Centro atende 130 crianças e adolescentes ao mês contra automutilação e suicídio
Programa municipal também recebe vítimas de abusos sexual e tenta reverter traumas que levam a transtornos
Para atender a crescente demanda de crianças e adolescentes vítimas de violências, que manifestam dor emocional com automultilação e tentativas de suicídio, a Sesau (Secretaria Municipal de Saúde) de Campo Grande tem um projeto de atendimento especializado, oferecido sempre aos sábados. Com sessões lúdicas, os psicólogos e psiquiatras do Paesca (Programa de Atendimento Especializado em Crianças e Adolescentes) tentam ajudar a curar as feridas causadas por eventos traumáticos.
O pouco conhecimento nos faz acreditar que qualquer atendimento psicológico, oferecido pelo serviço público de saúde, é feito no CAPS (Centro de Atenção Psicossocial), mas a coordenadora Centro de Atenção Psicossocial da Sesau, GislayneBudib, esclarece que as situações precisam ser separadas e tratadas de formas diferentes.
"No CAPS Infantil a gente faz atendimento a pessoas com transtornos mentais graves e severos. Quem tem esquizofrenia infantil, depressão grave na infância, transtorno afetivo bipolar na infância ou na adolescência e autismo. Agora, se a criança sofreu uma violência física pela família ou uma violência sexual, aí ele fica nesse Paesca", esclarece.

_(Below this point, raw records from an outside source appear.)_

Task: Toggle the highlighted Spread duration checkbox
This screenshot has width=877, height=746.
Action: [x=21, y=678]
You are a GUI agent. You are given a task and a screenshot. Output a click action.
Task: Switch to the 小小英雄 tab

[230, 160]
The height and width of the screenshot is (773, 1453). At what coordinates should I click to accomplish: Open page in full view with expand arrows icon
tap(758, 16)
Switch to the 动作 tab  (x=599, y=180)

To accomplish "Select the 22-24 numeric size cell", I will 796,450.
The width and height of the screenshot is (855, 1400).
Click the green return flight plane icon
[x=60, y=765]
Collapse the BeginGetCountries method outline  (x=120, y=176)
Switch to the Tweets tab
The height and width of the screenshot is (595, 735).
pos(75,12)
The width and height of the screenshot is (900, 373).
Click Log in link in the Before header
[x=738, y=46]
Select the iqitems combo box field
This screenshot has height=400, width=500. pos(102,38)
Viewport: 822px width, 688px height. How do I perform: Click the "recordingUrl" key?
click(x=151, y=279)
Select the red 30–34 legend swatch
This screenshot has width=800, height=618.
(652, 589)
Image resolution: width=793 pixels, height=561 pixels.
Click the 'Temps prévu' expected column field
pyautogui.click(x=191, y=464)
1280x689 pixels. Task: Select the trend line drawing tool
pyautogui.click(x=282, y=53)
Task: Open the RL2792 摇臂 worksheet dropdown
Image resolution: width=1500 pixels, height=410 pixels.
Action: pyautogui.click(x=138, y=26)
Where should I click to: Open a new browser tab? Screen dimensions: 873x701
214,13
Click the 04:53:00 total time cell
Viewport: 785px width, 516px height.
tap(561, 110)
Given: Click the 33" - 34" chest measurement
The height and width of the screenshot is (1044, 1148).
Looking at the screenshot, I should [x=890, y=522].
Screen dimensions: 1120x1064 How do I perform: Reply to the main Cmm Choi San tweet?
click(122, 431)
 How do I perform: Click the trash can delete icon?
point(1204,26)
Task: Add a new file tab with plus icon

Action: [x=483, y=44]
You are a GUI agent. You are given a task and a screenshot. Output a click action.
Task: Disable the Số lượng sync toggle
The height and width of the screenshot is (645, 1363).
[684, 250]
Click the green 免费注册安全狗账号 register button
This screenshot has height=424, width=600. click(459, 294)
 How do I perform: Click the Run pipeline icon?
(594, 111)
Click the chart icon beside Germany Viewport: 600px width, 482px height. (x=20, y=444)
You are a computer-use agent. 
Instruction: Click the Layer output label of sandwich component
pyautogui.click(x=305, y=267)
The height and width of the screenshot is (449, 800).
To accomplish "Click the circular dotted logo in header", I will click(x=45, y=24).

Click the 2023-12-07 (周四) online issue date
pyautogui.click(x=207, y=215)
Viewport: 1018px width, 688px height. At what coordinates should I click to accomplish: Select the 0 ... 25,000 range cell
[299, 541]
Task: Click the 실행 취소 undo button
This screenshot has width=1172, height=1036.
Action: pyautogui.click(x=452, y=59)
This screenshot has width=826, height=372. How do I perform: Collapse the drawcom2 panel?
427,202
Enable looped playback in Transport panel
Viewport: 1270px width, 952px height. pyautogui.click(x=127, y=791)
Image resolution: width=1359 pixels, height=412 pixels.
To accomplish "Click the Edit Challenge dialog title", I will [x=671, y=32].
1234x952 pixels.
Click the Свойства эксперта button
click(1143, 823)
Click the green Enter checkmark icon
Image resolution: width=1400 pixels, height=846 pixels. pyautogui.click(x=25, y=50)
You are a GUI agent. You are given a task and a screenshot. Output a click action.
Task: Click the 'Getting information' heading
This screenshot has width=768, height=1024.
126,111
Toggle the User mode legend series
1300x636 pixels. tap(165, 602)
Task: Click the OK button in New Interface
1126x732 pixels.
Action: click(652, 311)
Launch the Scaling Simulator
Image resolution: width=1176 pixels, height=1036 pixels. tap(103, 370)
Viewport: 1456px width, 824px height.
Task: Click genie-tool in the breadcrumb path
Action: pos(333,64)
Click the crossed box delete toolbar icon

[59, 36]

Atualmente, o Ministério da Saúde considera que a violência e as tentativas de suicídio devem ser imediatamente notificadas. Cabe ao gestor da saúde garantir o cuidado emergencial, assim como os atendimentos de saúde, incluindo a assistência psicológica. Nos boletins de violência contra menores de idade, registrados em todo país anualmente, mais de 31% dos casos foram notificados pela rede de saúde; em crianças, esse índice chega a 29,4%.
O Paesca está ativo há pelo menos seis anos, mas Gislayne acredita que o sofrimento de crianças e adolescentes sempre existiu, só faltava serem ouvidos e acolhidos de forma profissional. "As crianças sempre passaram por situações assim, de bullying na escola ou de violência em casa, só que não eram vistas com essa importância. Então, a gente tem adultos hoje muito mais traumatizados, violentos, disfuncionais, que na infância não foram vistos e não foram tratados", defende.
Na análise do psicólogo Mário Malfatti Ianhez, 32 anos, que trabalha com os casos atendidos no Paesca desde o início, a geração atual lida de uma forma diferente com as frustrações pois está cada vez mais nítido a desestruturação dos ambientes familiares ou por terem que conviver por muito tempo com seus agressores.
"Estamos trabalhando com uma geração que apresenta características muito peculiares com relação às frustrações e a estrutura familiar. Está muito mais evidente a desestruturação familiar, a ausência de figuras importantes e o aumento da própria violência. Isso vem causando a ideação na criança e no adolescente pela morte", explica Mário.
Quando o paciente chega ao ambulatório, com ferramentas mais lúdicas, os profissionais conseguem acessar os sentimentos e oferecer o tratamento adequado. "Fazemos psicoterapia, lúdicas, para acessar a criança através do brincar. Entrar no universo infantil para entender como ela pensa, como ela se sente, para conseguir entendê-la. Trabalhamos com a criança e o familiar, porque geralmente o agressor é uma pessoa próxima, que afeta toda a família".
Entre as vítimas está uma adolescente de 15 anos, levada pela mãe. Ela foi abusada sexualmente pelo padrasto desde os 9, sendo tudo descoberto recentemente. "Quando conheci ele, minha filha estava na barriga. Sempre mostrou ser uma pessoa doce, incapaz de fazer qualquer mal", compartilhou a mãe para o Campo Grande News.
Ao se tornar uma vítima frequente, a menina passou a se isolar, ter crises de ansiedade e tentou tirar a própria vida de diferentes maneiras. "Ela não conversava, ficava trancada no quarto, pouquíssimos amigos, com frequentes episódios de pânico e tentativas de suicídio. Já está na terceira sessão e as crises diminuíram bastante, o diálogo melhorou também".
Como a maioria dos casos atendidos naquele ambulatório, o grau de vulnerabilidade exige total sigilo. A mãe termina dizendo que o agressor da filha, que foi seu esposo por quase 16 anos, desapareceu quando o crime foi descoberto. Até hoje ele não foi encontrado pela polícia e há familiares que o ajudam.
Encaminhamentos - Além do direcionamento feito pelas equipes de plantão em situações de emergência, os pais ou responsáveis legais podem procurar uma USF (Unidade de Saúde da Família) para relatar o caso. O telefone para contato é o 67 2020-1780, do CEM (Centro de Especialidades Médicas), que fica na travessa Guia Lopes, 71.